4- Zuhr-i âhir namazını kılarken, (Vaktine yetişip de, kılamadığım son öğle namazının farzını kılmaya) diye niyet edilerek, dört rekât namaz kılınır. Öğlenin farzı gibi kılınır. Kazası olmayanın, öğlenin sünneti gibi kılması, yani üçüncü ve dördüncü rekâtlarda zamm-ı sure okuması iyi olur. Cuma namazı sahih olursa, bu kıldığı nafile olur.

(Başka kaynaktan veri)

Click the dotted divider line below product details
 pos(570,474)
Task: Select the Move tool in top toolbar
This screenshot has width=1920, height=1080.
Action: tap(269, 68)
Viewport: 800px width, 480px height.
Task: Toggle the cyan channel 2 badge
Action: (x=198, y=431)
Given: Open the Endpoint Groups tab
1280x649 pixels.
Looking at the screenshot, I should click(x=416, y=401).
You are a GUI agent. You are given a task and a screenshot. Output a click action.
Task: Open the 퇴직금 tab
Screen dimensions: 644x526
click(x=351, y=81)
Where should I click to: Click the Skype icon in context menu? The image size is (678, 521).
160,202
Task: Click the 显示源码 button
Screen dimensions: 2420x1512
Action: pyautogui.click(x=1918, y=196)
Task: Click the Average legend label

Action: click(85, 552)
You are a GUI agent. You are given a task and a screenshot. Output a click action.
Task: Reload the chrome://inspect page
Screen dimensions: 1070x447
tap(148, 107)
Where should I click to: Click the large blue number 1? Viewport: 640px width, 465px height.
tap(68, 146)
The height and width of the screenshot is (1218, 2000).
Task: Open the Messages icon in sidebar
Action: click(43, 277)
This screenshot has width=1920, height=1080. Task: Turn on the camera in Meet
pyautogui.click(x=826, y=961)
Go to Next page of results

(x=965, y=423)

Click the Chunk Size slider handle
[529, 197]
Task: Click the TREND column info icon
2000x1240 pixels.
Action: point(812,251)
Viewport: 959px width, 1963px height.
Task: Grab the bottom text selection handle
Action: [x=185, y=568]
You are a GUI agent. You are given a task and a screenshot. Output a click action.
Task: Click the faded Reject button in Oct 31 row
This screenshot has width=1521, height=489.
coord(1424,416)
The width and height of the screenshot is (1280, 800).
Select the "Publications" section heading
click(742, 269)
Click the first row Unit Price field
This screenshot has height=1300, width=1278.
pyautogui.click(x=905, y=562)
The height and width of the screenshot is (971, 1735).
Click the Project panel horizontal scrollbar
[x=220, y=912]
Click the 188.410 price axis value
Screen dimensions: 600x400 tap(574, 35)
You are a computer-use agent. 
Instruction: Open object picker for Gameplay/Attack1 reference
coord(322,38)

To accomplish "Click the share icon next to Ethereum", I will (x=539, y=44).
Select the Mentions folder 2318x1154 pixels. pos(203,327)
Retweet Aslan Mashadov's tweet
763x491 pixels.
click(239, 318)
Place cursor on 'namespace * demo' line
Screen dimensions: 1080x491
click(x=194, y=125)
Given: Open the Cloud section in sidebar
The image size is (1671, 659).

Seferi olan, zuhr-i âhiri iki rekât olarak kılar. İkindiyi zamanında kılamayacaksa, seferi olana, cuma namazı farz olmadığı için cumayı kılmaz. Mâlikî mezhebini taklit ederek, öğle ile ikindiyi cem eder. Seferi olduğu için, öğlenin farzını iki rekât olarak kılar, arkasından ikindinin farzını da iki rekât olarak kılar. İkisi arasında sünnet kılınmaz.

Mukimken, zuhr-i âhir namazını kılmadan sefere çıkmaya niyet etse, seferde de ikindiyi kılamama durumu varsa, öğle ile ikindiyi Hanbelî mezhebini taklit ederek cem eder. Mukim olduğu için cem ederken, öğleyi de, ikindiyi de dört rekât olarak kılar. Arada yine sünnet kılınmaz.

5- Son iki rekât vaktin sünnetini kılarken, (İlk kazaya kalmış sabah namazının farzını ve vaktin sünnetini kılmaya) diye niyet edilir.

Kazası olmayanın da, yukarıda bildirildiği gibi niyet ederek kılmasında mahzur yoktur, hattâ daha iyi olur.